▶ YOUR OBJECTIVE:
How many lines below hold the string "agent"? Report that number alone.

──────── DATA FOR ANALYSIS

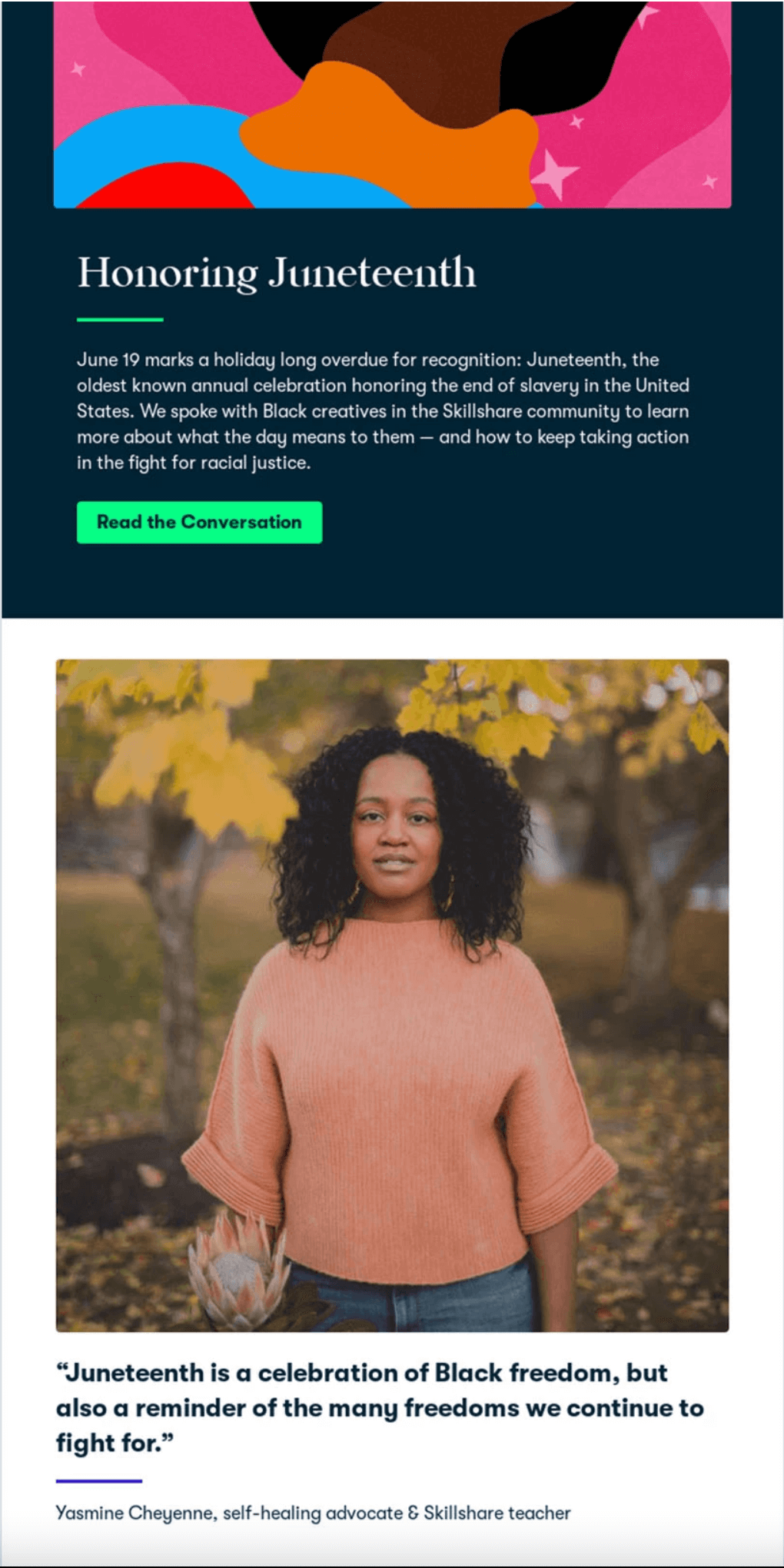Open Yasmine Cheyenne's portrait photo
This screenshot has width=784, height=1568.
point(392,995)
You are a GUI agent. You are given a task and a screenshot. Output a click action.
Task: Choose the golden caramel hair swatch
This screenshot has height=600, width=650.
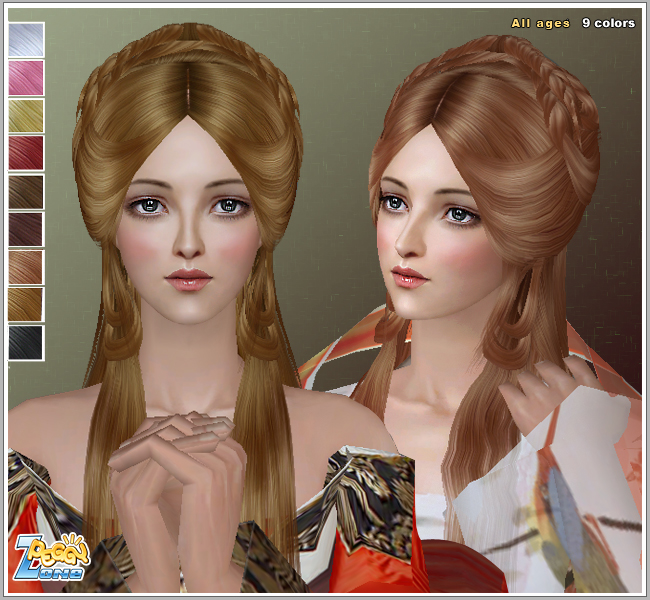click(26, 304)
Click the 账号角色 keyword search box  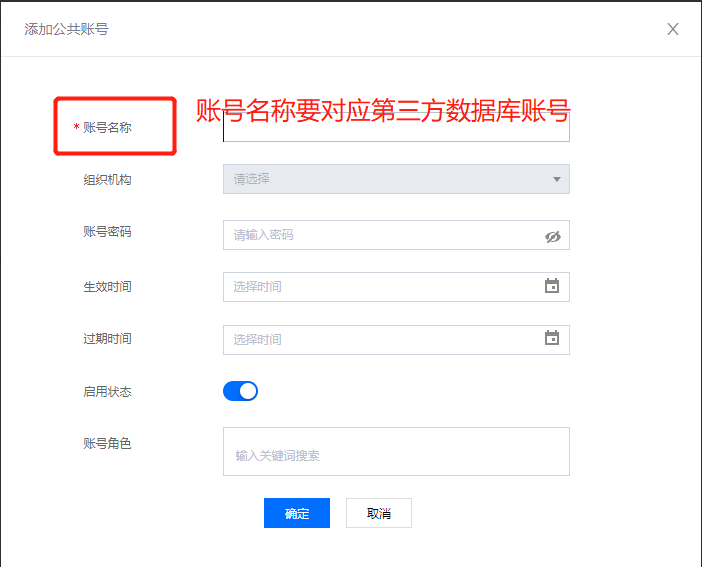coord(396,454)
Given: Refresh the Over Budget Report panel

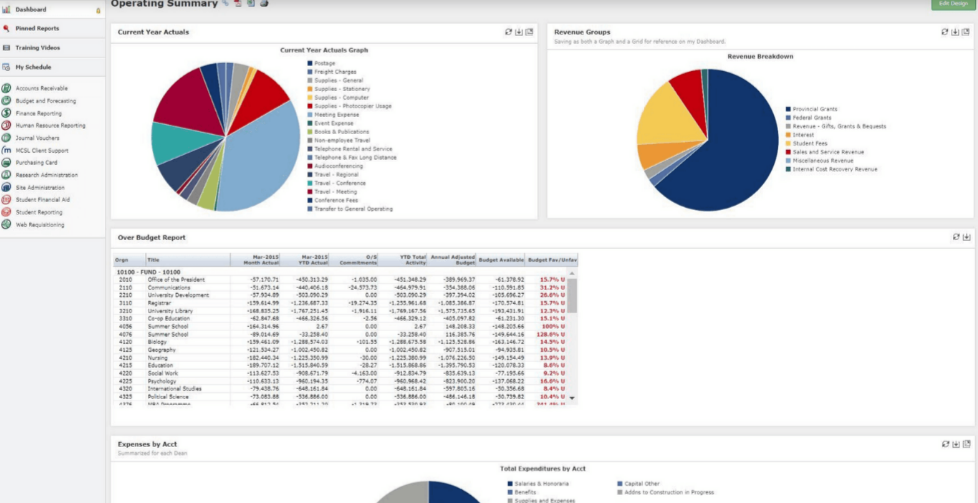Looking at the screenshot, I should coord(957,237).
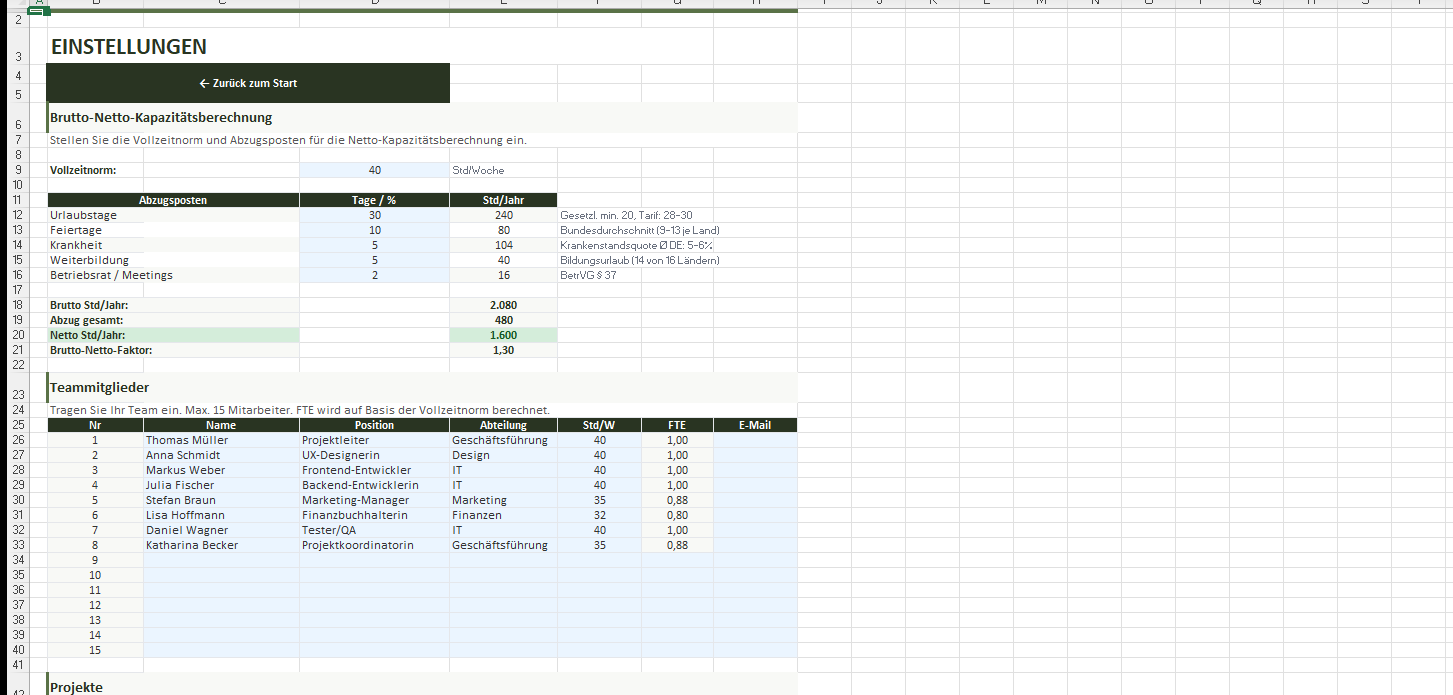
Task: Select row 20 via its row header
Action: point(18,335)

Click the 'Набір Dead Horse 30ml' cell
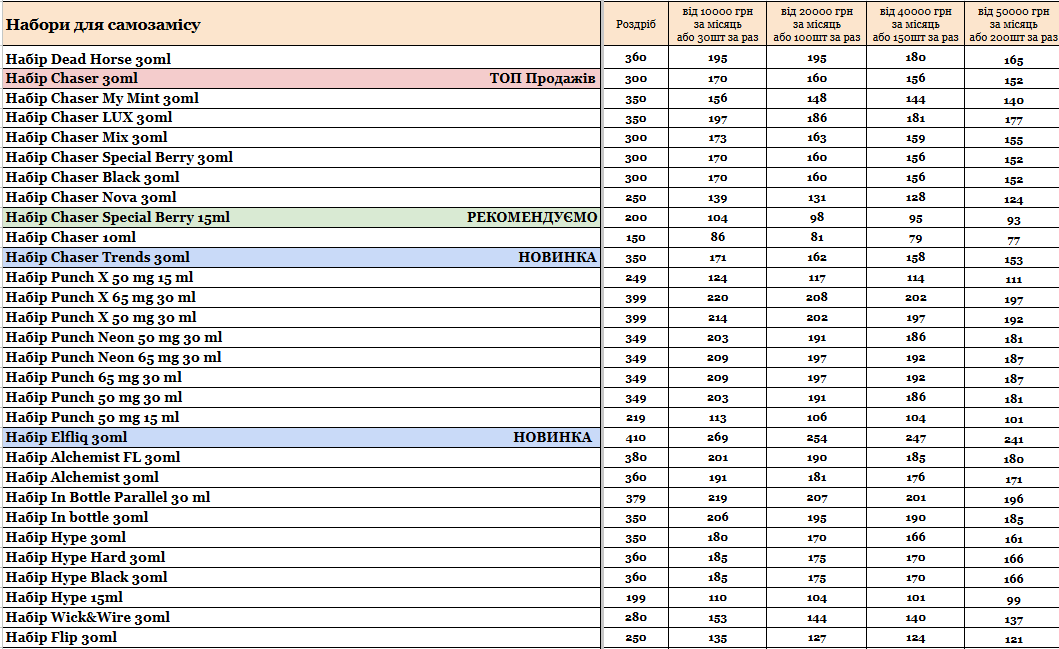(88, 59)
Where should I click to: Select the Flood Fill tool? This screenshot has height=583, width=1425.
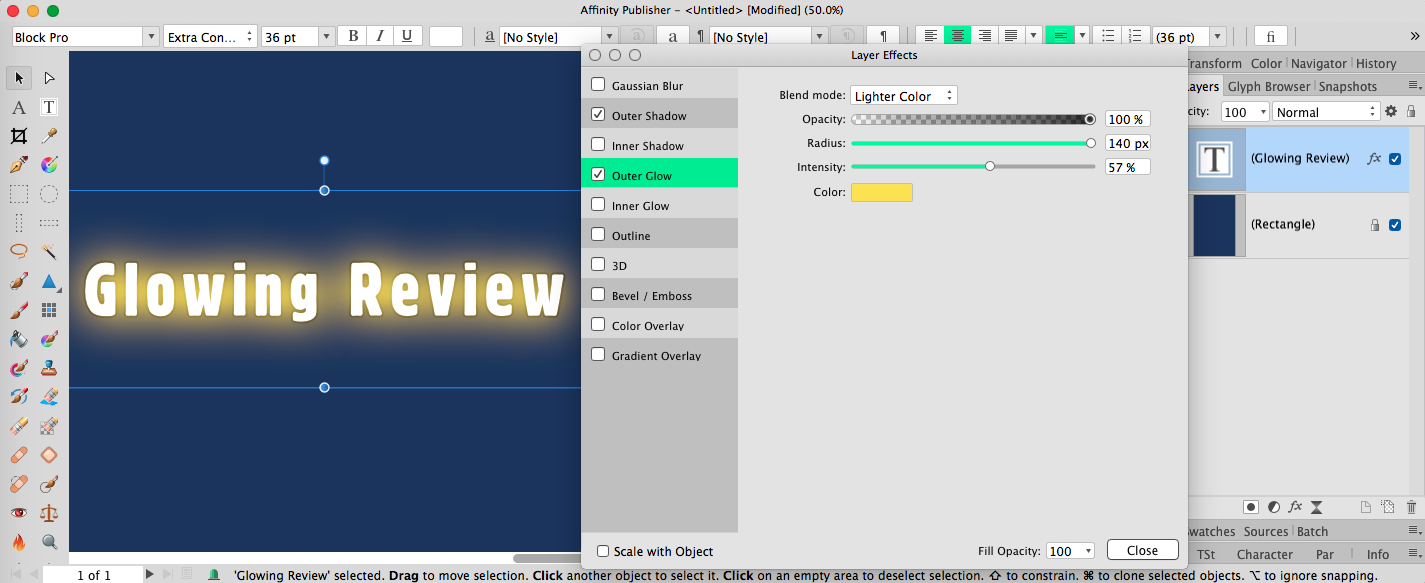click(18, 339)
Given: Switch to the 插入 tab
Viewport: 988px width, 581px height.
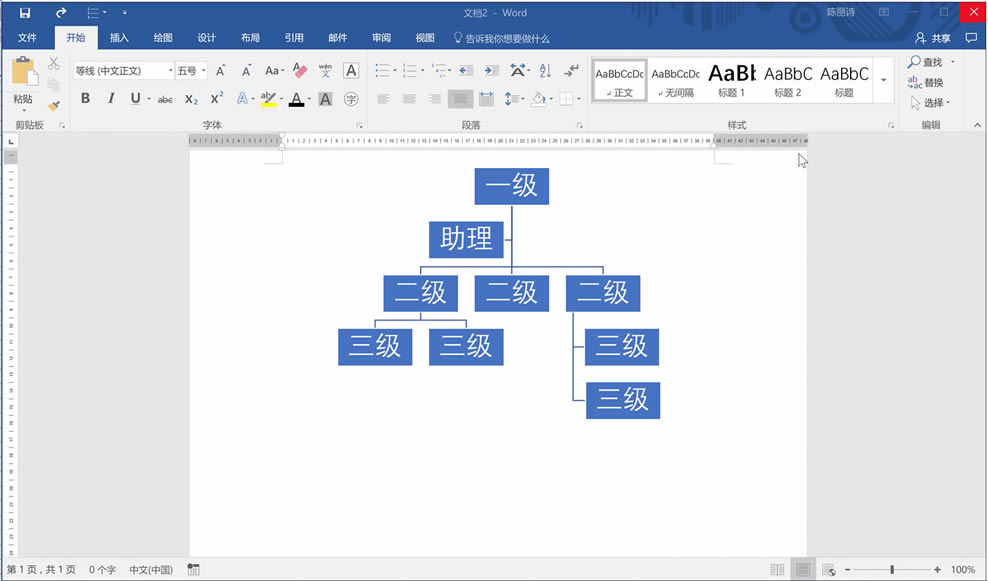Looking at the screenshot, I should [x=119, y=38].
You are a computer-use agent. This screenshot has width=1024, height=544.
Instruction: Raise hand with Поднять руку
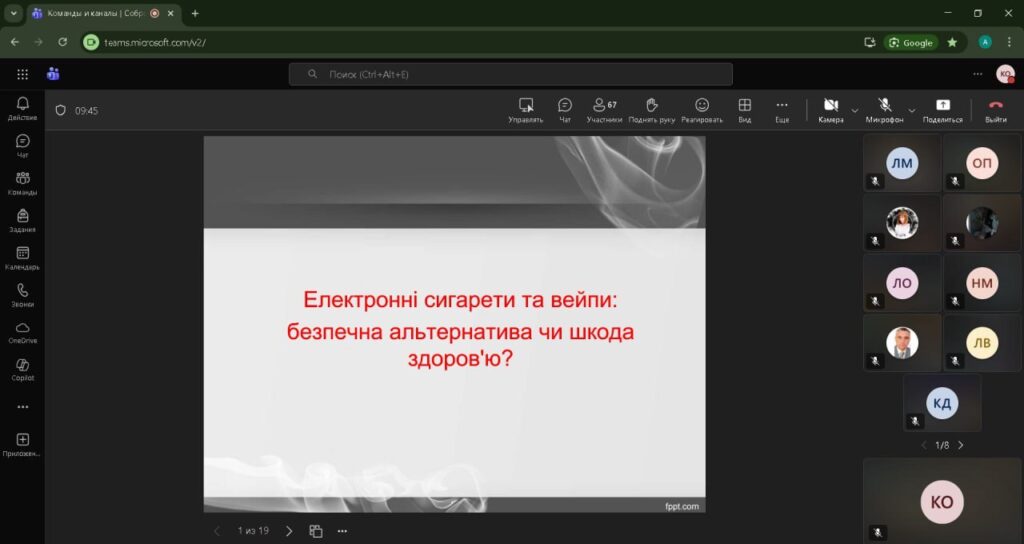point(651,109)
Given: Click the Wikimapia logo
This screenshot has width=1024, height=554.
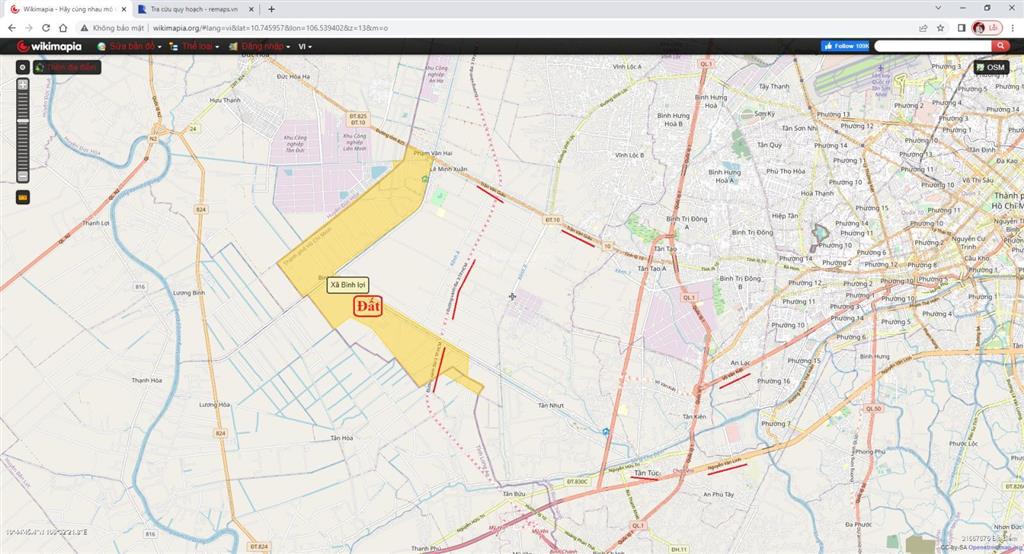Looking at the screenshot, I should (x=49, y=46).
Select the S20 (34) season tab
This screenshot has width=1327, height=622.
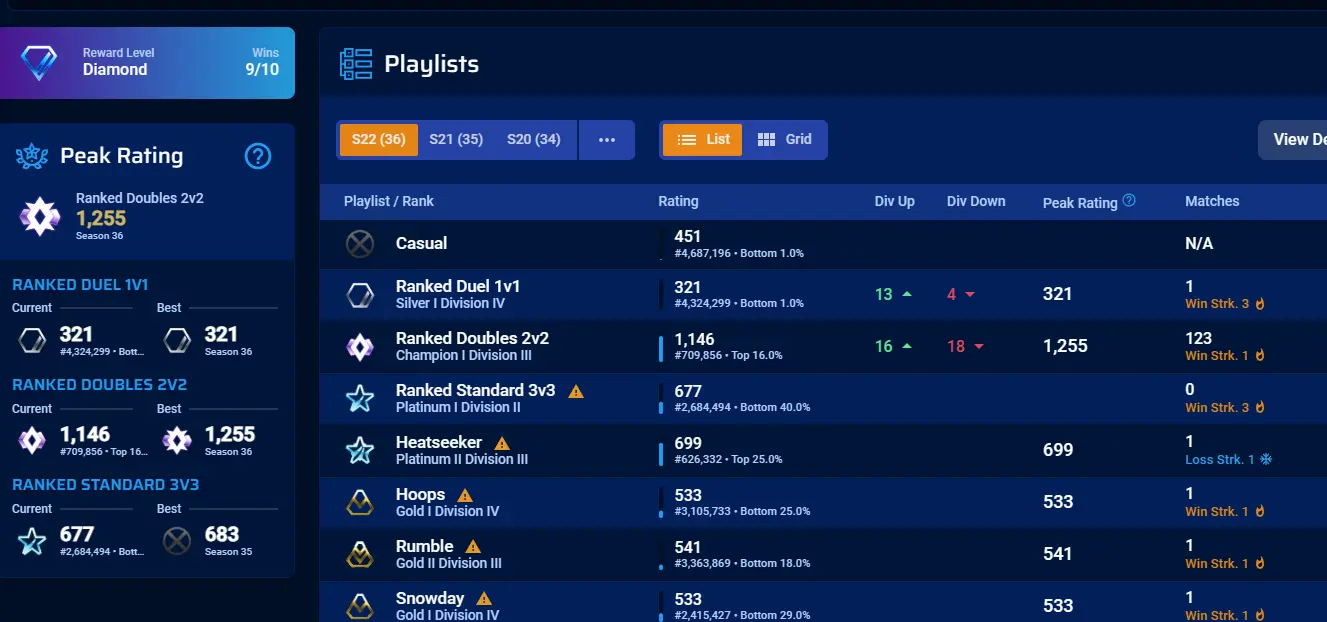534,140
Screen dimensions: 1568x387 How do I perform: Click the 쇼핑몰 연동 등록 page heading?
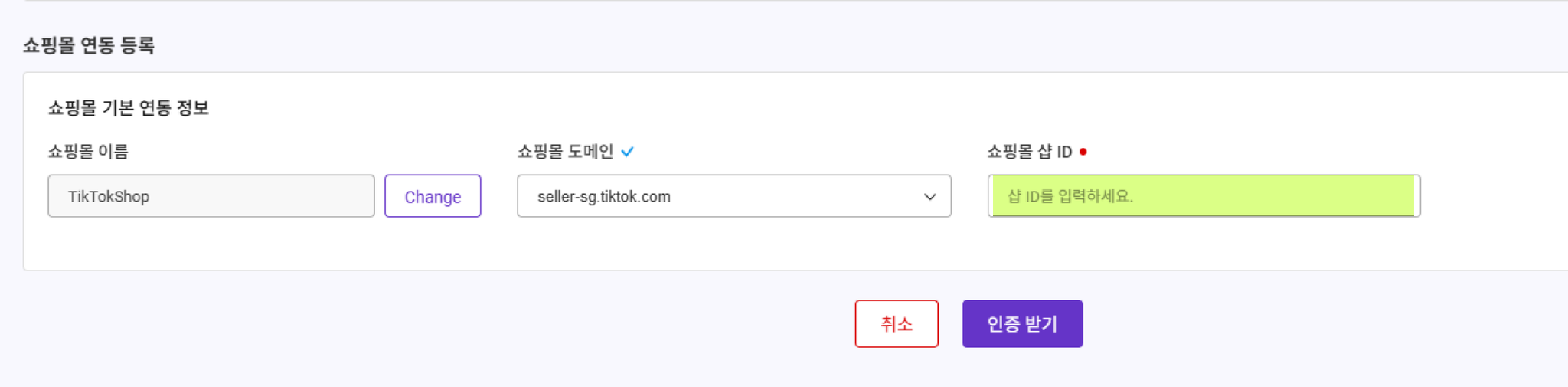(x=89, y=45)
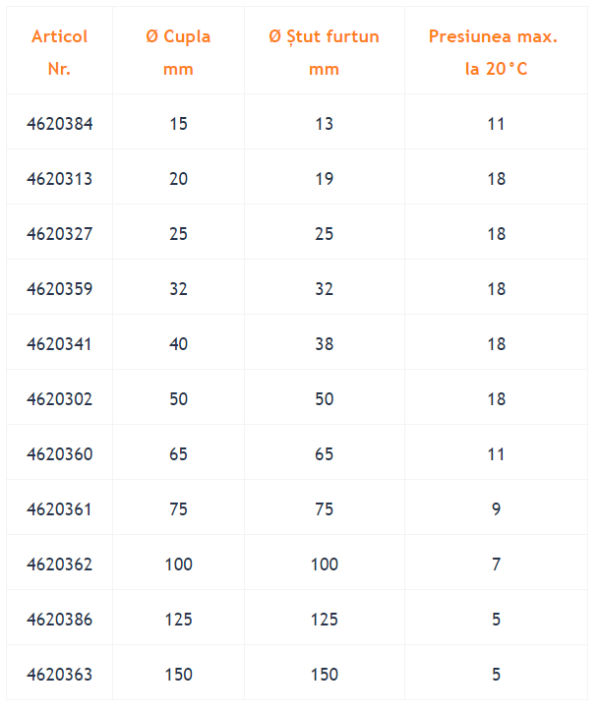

────────────────

▶ OUTPUT:
2